Soul Mates and Twin Flames: The Spiritual Dimension of Love and Relationships
Published in Audio Cassette by Summit University Press (May, 2002)
Authors: Elizabeth Clare Prophet and Kirsten Moody
Average review score:

Reader From Reading, PA
Not much to say about this small book, did not like it. Read much better books on soulmates than this one. Sent it back did not capture my interest at all,and I read alot of spiritual books. But this one, just made no sense to me at all. Just could not even get through it.
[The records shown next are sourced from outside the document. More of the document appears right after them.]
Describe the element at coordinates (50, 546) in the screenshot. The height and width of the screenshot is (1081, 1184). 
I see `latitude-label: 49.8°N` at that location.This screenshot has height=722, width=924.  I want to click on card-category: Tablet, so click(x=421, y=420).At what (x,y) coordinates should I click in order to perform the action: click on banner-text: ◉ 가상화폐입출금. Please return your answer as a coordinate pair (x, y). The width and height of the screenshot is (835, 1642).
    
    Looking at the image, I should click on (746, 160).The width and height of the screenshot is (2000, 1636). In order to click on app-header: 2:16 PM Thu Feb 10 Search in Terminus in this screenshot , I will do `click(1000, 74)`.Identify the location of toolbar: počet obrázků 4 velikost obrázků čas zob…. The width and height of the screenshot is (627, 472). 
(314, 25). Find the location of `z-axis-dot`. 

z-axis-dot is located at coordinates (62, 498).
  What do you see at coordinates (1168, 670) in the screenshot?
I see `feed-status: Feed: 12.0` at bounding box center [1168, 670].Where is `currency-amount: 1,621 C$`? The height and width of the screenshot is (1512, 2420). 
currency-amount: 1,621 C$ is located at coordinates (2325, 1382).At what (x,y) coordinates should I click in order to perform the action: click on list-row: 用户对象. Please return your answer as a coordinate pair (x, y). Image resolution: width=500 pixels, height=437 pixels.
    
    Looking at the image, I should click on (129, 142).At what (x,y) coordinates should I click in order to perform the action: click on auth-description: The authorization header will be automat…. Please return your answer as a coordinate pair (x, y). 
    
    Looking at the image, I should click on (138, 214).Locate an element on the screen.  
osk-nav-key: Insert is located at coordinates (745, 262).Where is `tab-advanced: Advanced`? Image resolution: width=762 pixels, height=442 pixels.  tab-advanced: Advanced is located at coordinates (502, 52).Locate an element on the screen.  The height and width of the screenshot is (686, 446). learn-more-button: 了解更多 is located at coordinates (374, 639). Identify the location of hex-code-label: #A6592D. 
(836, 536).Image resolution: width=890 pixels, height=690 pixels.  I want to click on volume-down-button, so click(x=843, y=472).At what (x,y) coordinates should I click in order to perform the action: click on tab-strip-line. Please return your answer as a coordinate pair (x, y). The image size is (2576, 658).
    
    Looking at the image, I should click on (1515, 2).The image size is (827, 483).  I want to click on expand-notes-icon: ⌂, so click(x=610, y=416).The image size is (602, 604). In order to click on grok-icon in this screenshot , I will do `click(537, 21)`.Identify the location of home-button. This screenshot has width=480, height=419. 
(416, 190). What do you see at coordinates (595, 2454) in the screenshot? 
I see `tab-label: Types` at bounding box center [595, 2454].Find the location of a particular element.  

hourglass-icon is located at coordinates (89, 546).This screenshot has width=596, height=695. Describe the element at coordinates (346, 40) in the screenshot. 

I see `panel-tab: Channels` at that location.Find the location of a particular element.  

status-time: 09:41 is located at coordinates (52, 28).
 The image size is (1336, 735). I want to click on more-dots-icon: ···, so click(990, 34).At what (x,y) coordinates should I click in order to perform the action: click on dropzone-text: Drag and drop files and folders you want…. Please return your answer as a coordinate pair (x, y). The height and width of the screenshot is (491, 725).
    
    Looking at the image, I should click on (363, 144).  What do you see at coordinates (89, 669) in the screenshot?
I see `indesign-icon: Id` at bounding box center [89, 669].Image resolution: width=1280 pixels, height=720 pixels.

Good Reading For The Soul But Too Spiritual
I must say that the book is much better than the audio tape. The book itself however is more for someone who wants to know more on Karma.It does cover aspects of Twin Flames, but it just is not that captivating, as Ms Prophets book on reincarnation.
My personal opinion on the book is that it is more on preaching God's word. I would really enjoy finding a book on how you know that you found your twin flame, and what twin flames have in common,not on The Violet Flame,that is mentioned way too may times in this book.

Nice but not great
I did enjoy this book but felt it not to be as informative as I had hoped. Not a bad book to own but not the best book for serious research on twin souls.